2. APRA: We need ‘any other instrument’ in the Act
From APRA’s submission 197: “We agree that if the intention of the Act was to only cover Additional Tier 1 and Tier 2 capital, an addition of ‘any other instrument’ would have been unnecessary. However… ‘any other instrument’ was included in contemplation of further classes of capital which may be added in the future.…the reference to ‘any other instrument’ was neither intended to, nor does it in fact extend to, deposits.”
*ADI = Authorised Deposit Taking Institution. For accessibility this submission uses “bank” wherever possible.
I agree with APRA that this reference is needed for future developments. This is why the wording of the bill does not remove the phrase “any other instrument”. It simply applies a single modifier “not including a deposit account” and then defines what a deposit account is.

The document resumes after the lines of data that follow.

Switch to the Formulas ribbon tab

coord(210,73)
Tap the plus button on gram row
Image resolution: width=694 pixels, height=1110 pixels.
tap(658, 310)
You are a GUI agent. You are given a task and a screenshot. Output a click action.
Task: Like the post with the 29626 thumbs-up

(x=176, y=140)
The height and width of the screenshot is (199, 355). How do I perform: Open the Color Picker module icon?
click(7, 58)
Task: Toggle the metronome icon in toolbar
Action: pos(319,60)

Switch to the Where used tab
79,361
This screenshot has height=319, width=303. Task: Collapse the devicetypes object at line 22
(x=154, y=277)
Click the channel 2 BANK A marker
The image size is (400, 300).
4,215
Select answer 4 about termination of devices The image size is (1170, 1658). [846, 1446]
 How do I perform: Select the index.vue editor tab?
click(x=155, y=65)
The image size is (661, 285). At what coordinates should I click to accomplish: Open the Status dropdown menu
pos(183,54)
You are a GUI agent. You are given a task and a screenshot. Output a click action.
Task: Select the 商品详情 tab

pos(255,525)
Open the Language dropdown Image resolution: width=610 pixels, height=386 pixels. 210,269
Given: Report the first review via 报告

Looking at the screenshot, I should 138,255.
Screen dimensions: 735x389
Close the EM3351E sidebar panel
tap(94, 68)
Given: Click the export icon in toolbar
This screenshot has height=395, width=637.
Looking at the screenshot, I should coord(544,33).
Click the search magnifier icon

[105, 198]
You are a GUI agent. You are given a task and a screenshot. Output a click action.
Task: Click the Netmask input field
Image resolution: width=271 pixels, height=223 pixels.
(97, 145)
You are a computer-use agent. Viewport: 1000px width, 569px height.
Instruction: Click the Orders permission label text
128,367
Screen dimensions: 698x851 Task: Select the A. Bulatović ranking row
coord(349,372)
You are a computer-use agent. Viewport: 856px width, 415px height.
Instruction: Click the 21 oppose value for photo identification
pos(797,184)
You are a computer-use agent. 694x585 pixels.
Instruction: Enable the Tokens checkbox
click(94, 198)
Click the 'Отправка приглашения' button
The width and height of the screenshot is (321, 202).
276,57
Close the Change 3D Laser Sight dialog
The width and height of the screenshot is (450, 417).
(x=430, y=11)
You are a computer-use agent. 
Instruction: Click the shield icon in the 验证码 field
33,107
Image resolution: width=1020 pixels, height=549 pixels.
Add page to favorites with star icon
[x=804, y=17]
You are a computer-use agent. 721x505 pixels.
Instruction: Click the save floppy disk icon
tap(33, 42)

As this clause still operates in the manner requested by APRA, their argument is moot.
Treasury have also objected to including this definition in the Act because it introduces a definition not in use elsewhere in the Act. While I feel this is clutching at straws, Treasury are free to introduce an amendment to prevent our definition being used more widely.
3. Bail-in is inconsistent with depositor protection (S2A)
From APRA’s submission 197: “APRA has broad directions powers, all of which must be used consistent with the objects of the Banking Act (particularly the paramount objective of protecting depositors). As such, APRA could not direct the insertion of a conversion or write-off provision into customer deposit accounts given such a direction would be inconsistent with the objective of depositor protection. Such a direction would be found to be invalid.”
This argument flounders on the effect of a bail-in, which is to PROTECT depositors’ funds by:
Converting some part of depositors’ funds to a security (forced purchase of shares in the bank) that can be converted back to funds upon sale at a future time;
This saves the bank from failure and in turn, protects the remaining depositor funds;
2A does not prevent a bail-in, it prevents a failed bail-in.
This bill is necessary because of the loss of amenity in the period between the funds being seized and many years down the road, when the share price recovers and the shares redeemed. Small business, retirees, low income earners will lose homes and businesses in a bail-in.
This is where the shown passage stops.